Task objective
With no words added or dropped, transcribe the listing that follows.

(Records for processing begins)

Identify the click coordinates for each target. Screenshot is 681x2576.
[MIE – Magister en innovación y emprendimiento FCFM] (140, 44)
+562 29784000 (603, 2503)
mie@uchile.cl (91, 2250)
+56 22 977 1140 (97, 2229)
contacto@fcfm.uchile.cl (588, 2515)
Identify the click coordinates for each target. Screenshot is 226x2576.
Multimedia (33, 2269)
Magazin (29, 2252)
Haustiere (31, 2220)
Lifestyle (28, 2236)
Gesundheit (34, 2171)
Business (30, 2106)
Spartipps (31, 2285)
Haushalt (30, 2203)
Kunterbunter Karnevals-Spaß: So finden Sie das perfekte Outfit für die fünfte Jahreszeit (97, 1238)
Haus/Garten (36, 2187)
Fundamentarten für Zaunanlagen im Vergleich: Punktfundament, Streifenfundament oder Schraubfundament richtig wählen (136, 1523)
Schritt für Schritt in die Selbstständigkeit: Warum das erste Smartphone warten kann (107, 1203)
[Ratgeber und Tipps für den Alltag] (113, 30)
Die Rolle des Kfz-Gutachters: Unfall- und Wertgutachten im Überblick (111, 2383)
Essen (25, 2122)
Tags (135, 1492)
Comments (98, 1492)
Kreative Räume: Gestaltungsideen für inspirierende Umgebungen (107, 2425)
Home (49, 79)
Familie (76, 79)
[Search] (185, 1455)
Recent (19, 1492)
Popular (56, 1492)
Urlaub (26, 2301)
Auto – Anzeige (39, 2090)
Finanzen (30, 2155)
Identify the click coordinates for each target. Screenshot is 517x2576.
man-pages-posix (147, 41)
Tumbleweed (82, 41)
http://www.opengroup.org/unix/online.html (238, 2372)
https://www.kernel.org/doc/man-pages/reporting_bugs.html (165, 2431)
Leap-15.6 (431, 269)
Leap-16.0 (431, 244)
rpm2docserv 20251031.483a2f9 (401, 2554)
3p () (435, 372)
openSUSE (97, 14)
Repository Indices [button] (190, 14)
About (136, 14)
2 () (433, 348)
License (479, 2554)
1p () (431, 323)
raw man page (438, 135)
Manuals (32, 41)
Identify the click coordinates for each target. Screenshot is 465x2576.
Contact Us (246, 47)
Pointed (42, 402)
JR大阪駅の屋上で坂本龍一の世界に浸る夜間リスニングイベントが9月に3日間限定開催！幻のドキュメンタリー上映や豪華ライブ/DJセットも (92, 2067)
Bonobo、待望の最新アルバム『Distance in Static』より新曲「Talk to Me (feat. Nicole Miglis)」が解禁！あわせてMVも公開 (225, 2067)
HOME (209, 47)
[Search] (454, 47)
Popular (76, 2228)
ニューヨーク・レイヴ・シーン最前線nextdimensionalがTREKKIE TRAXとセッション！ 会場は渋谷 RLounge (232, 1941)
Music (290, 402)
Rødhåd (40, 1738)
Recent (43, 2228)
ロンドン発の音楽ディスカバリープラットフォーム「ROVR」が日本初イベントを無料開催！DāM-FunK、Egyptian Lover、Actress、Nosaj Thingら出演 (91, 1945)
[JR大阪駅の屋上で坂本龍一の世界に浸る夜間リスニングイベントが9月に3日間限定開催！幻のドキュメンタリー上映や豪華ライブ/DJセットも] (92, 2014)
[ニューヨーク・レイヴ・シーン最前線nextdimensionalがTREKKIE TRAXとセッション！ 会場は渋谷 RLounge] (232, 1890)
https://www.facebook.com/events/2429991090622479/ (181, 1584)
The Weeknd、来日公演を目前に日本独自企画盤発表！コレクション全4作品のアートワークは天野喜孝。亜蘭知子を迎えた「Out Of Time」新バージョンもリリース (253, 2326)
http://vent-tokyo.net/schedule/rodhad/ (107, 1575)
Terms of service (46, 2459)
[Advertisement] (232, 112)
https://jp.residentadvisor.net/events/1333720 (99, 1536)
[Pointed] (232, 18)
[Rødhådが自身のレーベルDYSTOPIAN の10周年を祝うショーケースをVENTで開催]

(Records for processing ends)

Task response
Identify the click coordinates for each target. Screenshot is 681x2576.
[MIE – Magister en innovación y emprendimiento FCFM] (140, 44)
+562 29784000 (603, 2503)
mie@uchile.cl (91, 2250)
+56 22 977 1140 (97, 2229)
contacto@fcfm.uchile.cl (588, 2515)
Identify the click coordinates for each target. Screenshot is 226x2576.
Multimedia (33, 2269)
Magazin (29, 2252)
Haustiere (31, 2220)
Lifestyle (28, 2236)
Gesundheit (34, 2171)
Business (30, 2106)
Spartipps (31, 2285)
Haushalt (30, 2203)
Kunterbunter Karnevals-Spaß: So finden Sie das perfekte Outfit für die fünfte Jahreszeit (97, 1238)
Haus/Garten (36, 2187)
Fundamentarten für Zaunanlagen im Vergleich: Punktfundament, Streifenfundament oder Schraubfundament richtig wählen (136, 1523)
Schritt für Schritt in die Selbstständigkeit: Warum das erste Smartphone warten kann (107, 1203)
[Ratgeber und Tipps für den Alltag] (113, 30)
Die Rolle des Kfz-Gutachters: Unfall- und Wertgutachten im Überblick (111, 2383)
Essen (25, 2122)
Tags (135, 1492)
Comments (98, 1492)
Kreative Räume: Gestaltungsideen für inspirierende Umgebungen (107, 2425)
Home (49, 79)
Familie (76, 79)
[Search] (185, 1455)
Recent (19, 1492)
Popular (56, 1492)
Urlaub (26, 2301)
Auto – Anzeige (39, 2090)
Finanzen (30, 2155)
Identify the click coordinates for each target. Screenshot is 517x2576.
man-pages-posix (147, 41)
Tumbleweed (82, 41)
http://www.opengroup.org/unix/online.html (238, 2372)
https://www.kernel.org/doc/man-pages/reporting_bugs.html (165, 2431)
Leap-15.6 (431, 269)
Leap-16.0 (431, 244)
rpm2docserv 20251031.483a2f9 (401, 2554)
3p () (435, 372)
openSUSE (97, 14)
Repository Indices [button] (190, 14)
About (136, 14)
2 () (433, 348)
License (479, 2554)
1p () (431, 323)
raw man page (438, 135)
Manuals (32, 41)
Identify the click coordinates for each target. Screenshot is 465x2576.
Contact Us (246, 47)
Pointed (42, 402)
JR大阪駅の屋上で坂本龍一の世界に浸る夜間リスニングイベントが9月に3日間限定開催！幻のドキュメンタリー上映や豪華ライブ/DJセットも (92, 2067)
Bonobo、待望の最新アルバム『Distance in Static』より新曲「Talk to Me (feat. Nicole Miglis)」が解禁！あわせてMVも公開 (225, 2067)
HOME (209, 47)
[Search] (454, 47)
Popular (76, 2228)
ニューヨーク・レイヴ・シーン最前線nextdimensionalがTREKKIE TRAXとセッション！ 会場は渋谷 RLounge (232, 1941)
Music (290, 402)
Rødhåd (40, 1738)
Recent (43, 2228)
ロンドン発の音楽ディスカバリープラットフォーム「ROVR」が日本初イベントを無料開催！DāM-FunK、Egyptian Lover、Actress、Nosaj Thingら出演 (91, 1945)
[JR大阪駅の屋上で坂本龍一の世界に浸る夜間リスニングイベントが9月に3日間限定開催！幻のドキュメンタリー上映や豪華ライブ/DJセットも] (92, 2014)
[ニューヨーク・レイヴ・シーン最前線nextdimensionalがTREKKIE TRAXとセッション！ 会場は渋谷 RLounge] (232, 1890)
https://www.facebook.com/events/2429991090622479/ (181, 1584)
The Weeknd、来日公演を目前に日本独自企画盤発表！コレクション全4作品のアートワークは天野喜孝。亜蘭知子を迎えた「Out Of Time」新バージョンもリリース (253, 2326)
http://vent-tokyo.net/schedule/rodhad/ (107, 1575)
Terms of service (46, 2459)
[Advertisement] (232, 112)
https://jp.residentadvisor.net/events/1333720 (99, 1536)
[Pointed] (232, 18)
[Rødhådが自身のレーベルDYSTOPIAN の10周年を祝うショーケースをVENTで開催]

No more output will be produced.